“Surely there could not be anybody else watching the sparking upon the pole!” I exclaimed in quick apprehension.

“That’s just what I believe has happened,” Ashton replied seriously. “We’ve been watched—as I suspected we were.”

“You’ve said so all along, I know.”

“And now I’m quite convinced of it. And whoever has watched us making our experiments now knows that to-night our efforts have been crowned with success.”

“Well,” I remarked after a pause. “If what you say is true, Teddy, we shall have to be very wary in future. I know there are a great many unscrupulous persons who would be ready to go to any length in order to learn this secret discovery of ours which, when fully developed, will, I feel convinced, mean the buckling-up of the Zeppelin menace.”

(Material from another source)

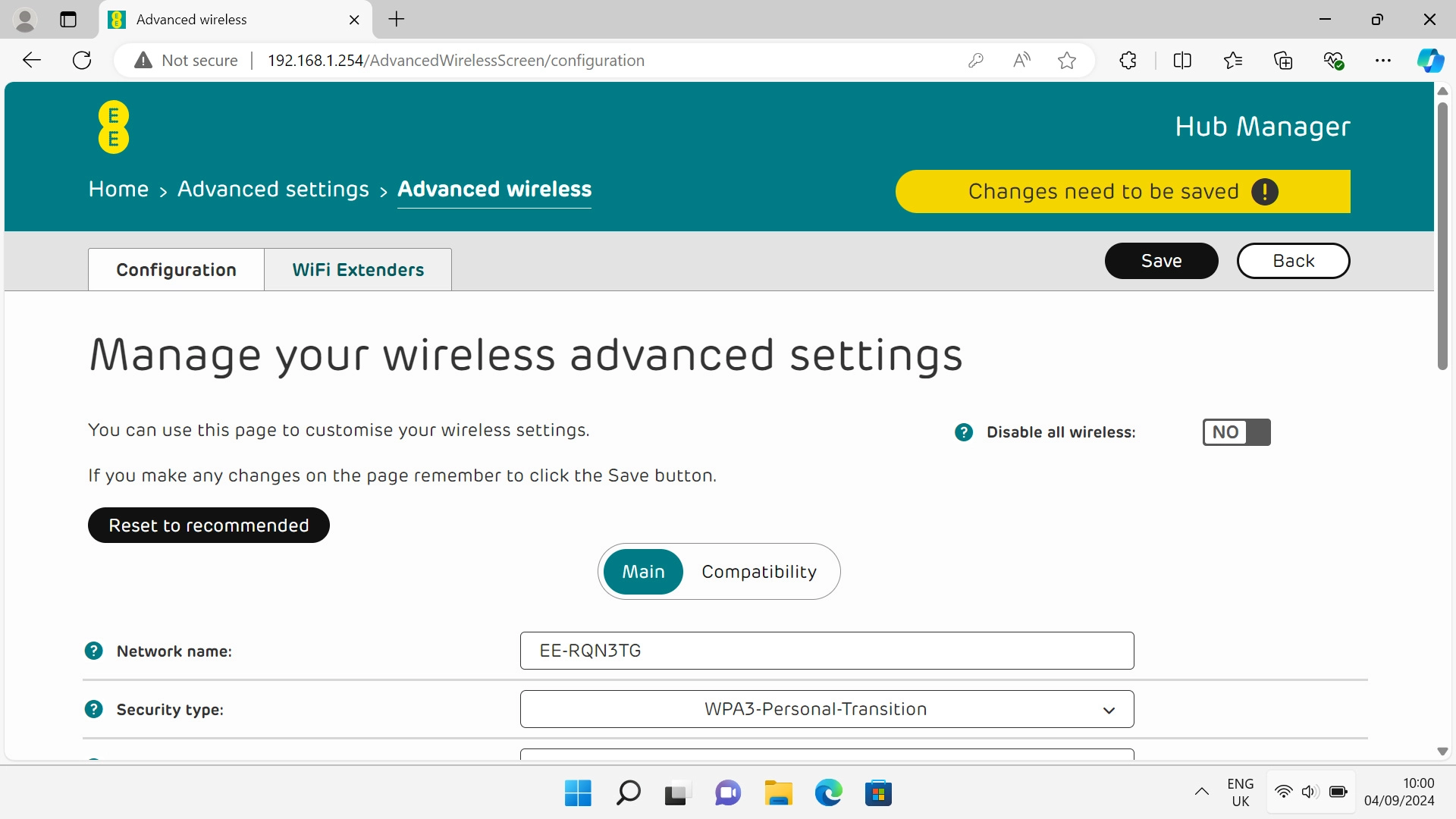Select the Main network mode pill

click(x=643, y=572)
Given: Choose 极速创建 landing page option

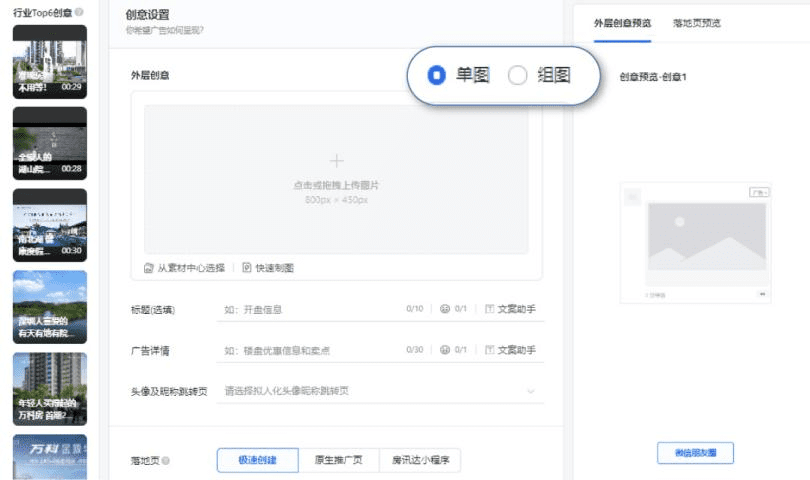Looking at the screenshot, I should (258, 460).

“That’s quite true, Claude,” Roseye declared. “At Hendon and elsewhere there are, I know, a number of men intensely jealous of your success, and of the one or two ideas which you have patented, and which are now adopted in the construction of our military aeroplanes.”

“It’s really astonishing how many enemies one makes quite unintentionally!” declared Teddy, leaning against the bench. “Claude has more than I have, I believe—and I never disguise from myself that I’ve got a really fine crop.”

“Only the other day, when Lionel dined with us, he was speaking to dad about spies,” Roseye said. “He told us that he felt sure that we had men in our air-service who sent every new development and idea to Germany. Do you think that’s really a fact?”

“A fact!” I echoed. “Why, dearest, of course it is! We’ve seen the result of it many times. As soon as we had that integral propeller the Germans knew, and copied us; the secret of Jack Pardon’s new dope was known in a few days, and the enemy are using it on every one of their machines to-day. Nothing is secret from those brutes.”

“But who does all this?” asked Roseye.